╭─ EXCERPT TO READ

However, in late 2004, the High Court’s Justice Bill Gummow handed down a decision in the case of Fardon v Attorney-General of Queensland that detention by the Executive did not need to be for a punitive purpose to be unconstitutional. Justice Michael Kirby strongly agreed and Justice Ken Hayne made a comment which seems favourable to the same view. The other four judges did not need to decide the point and remained silent on the issue.

A further objection to this legislation is that ASIO is increasingly likely to use these unprecedented powers because, in the wake of the 9/11 attack, it has been given massively increased resources. In 2001 it had a staff of just 584, by June this year it will have 1150 staffers and in four years time it is planned to have 1860.

There has been little debate about the merits of giving such increased funding to ASIO rather than the Federal Police, which has not been so favoured. The danger is that ASIO will operate more and more as a police force but in secret, with extraordinary powers that the police do not possess and without the public scrutiny that police forces endure.

The removal of the right to silence is also objectionable because it is common for people with imperfect English skills resulting from say, modest intelligence or foreign extraction to say things they do not mean under persistent questioning.

A final objection to the Bill is that the detention provision is in breach of the right to personal liberty contained in article 9 of the International Covenant on Civil and Political Rights (ICCPR) which is also clause 15 of New Matilda‘s draft Human Rights Bill. That is because the power is disproportionate to the evil said to be cured by a week-long deprivation of liberty. That is clear when you consider that people can be detained even though they are not suspected of an offence and the only involvement they may (allegedly) have is to possess information relating to what might be a relatively trivial matter like someone else’s donation to the IRA.

╰─
╭─ AVAILABLE DATA

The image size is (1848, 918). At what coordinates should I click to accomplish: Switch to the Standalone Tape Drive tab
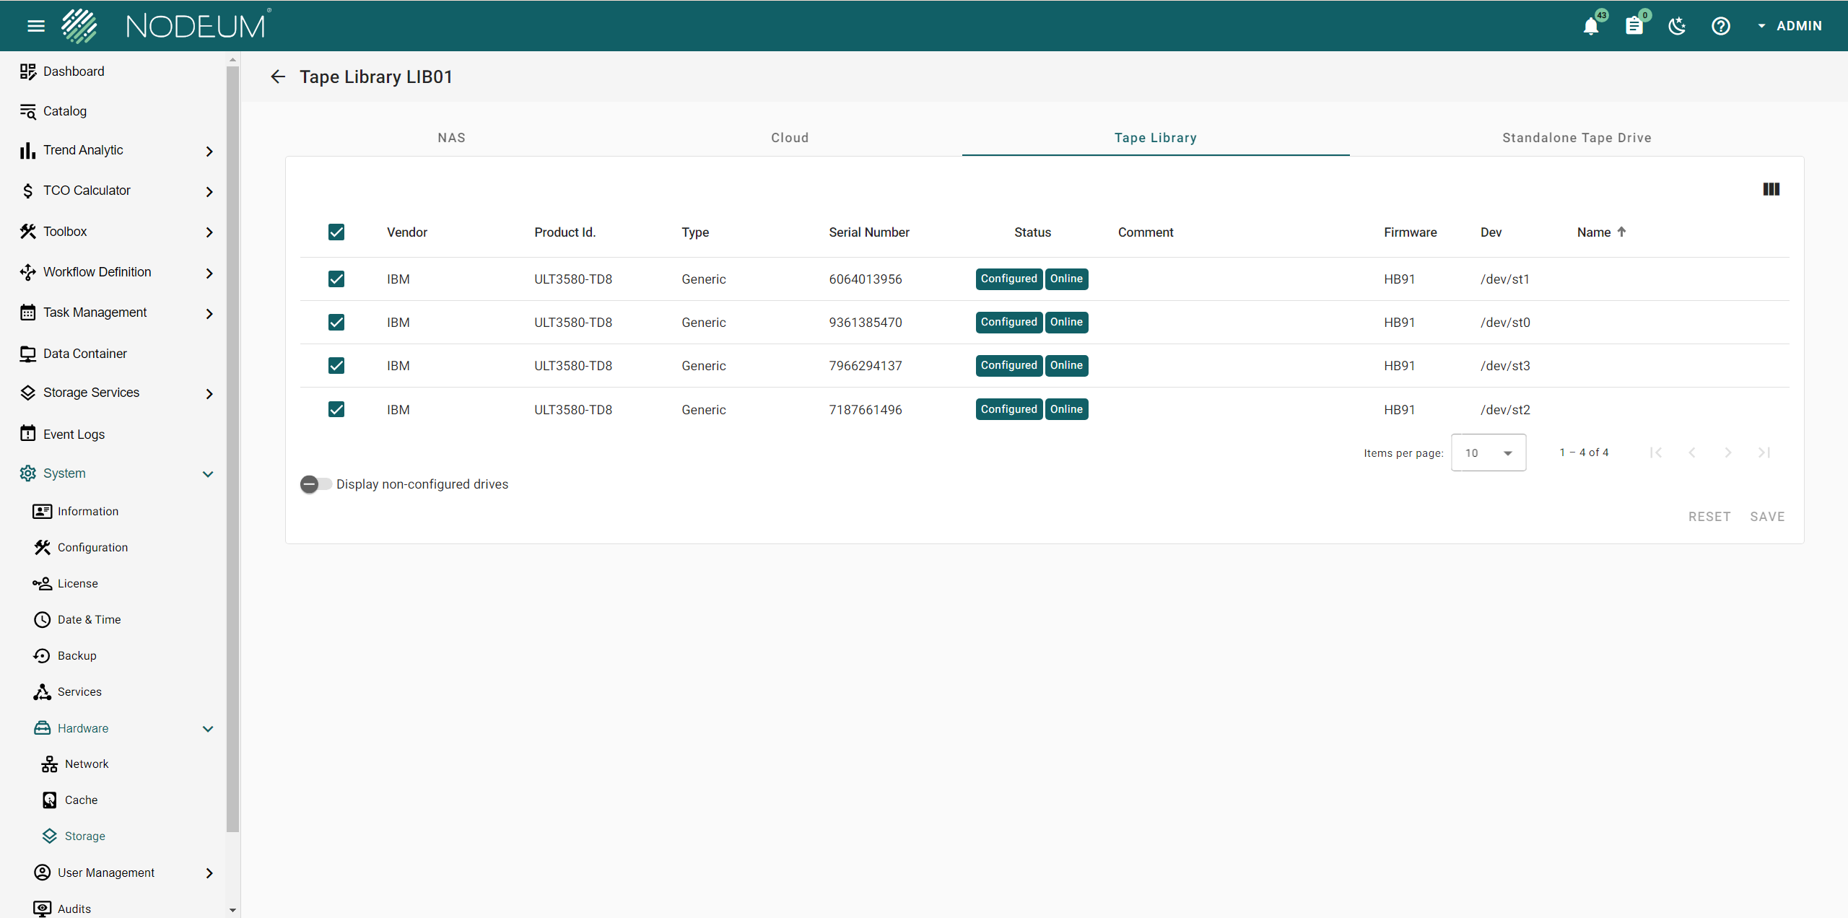click(x=1577, y=138)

╰─

Reproduce the passage on the ASIO detention and questioning powers word for word, in full. Nothing in the lines is needed here.

However, in late 2004, the High Court’s Justice Bill Gummow handed down a decision in the case of Fardon v Attorney-General of Queensland that detention by the Executive did not need to be for a punitive purpose to be unconstitutional. Justice Michael Kirby strongly agreed and Justice Ken Hayne made a comment which seems favourable to the same view. The other four judges did not need to decide the point and remained silent on the issue.

A further objection to this legislation is that ASIO is increasingly likely to use these unprecedented powers because, in the wake of the 9/11 attack, it has been given massively increased resources. In 2001 it had a staff of just 584, by June this year it will have 1150 staffers and in four years time it is planned to have 1860.

There has been little debate about the merits of giving such increased funding to ASIO rather than the Federal Police, which has not been so favoured. The danger is that ASIO will operate more and more as a police force but in secret, with extraordinary powers that the police do not possess and without the public scrutiny that police forces endure.

The removal of the right to silence is also objectionable because it is common for people with imperfect English skills resulting from say, modest intelligence or foreign extraction to say things they do not mean under persistent questioning.

A final objection to the Bill is that the detention provision is in breach of the right to personal liberty contained in article 9 of the International Covenant on Civil and Political Rights (ICCPR) which is also clause 15 of New Matilda‘s draft Human Rights Bill. That is because the power is disproportionate to the evil said to be cured by a week-long deprivation of liberty. That is clear when you consider that people can be detained even though they are not suspected of an offence and the only involvement they may (allegedly) have is to possess information relating to what might be a relatively trivial matter like someone else’s donation to the IRA.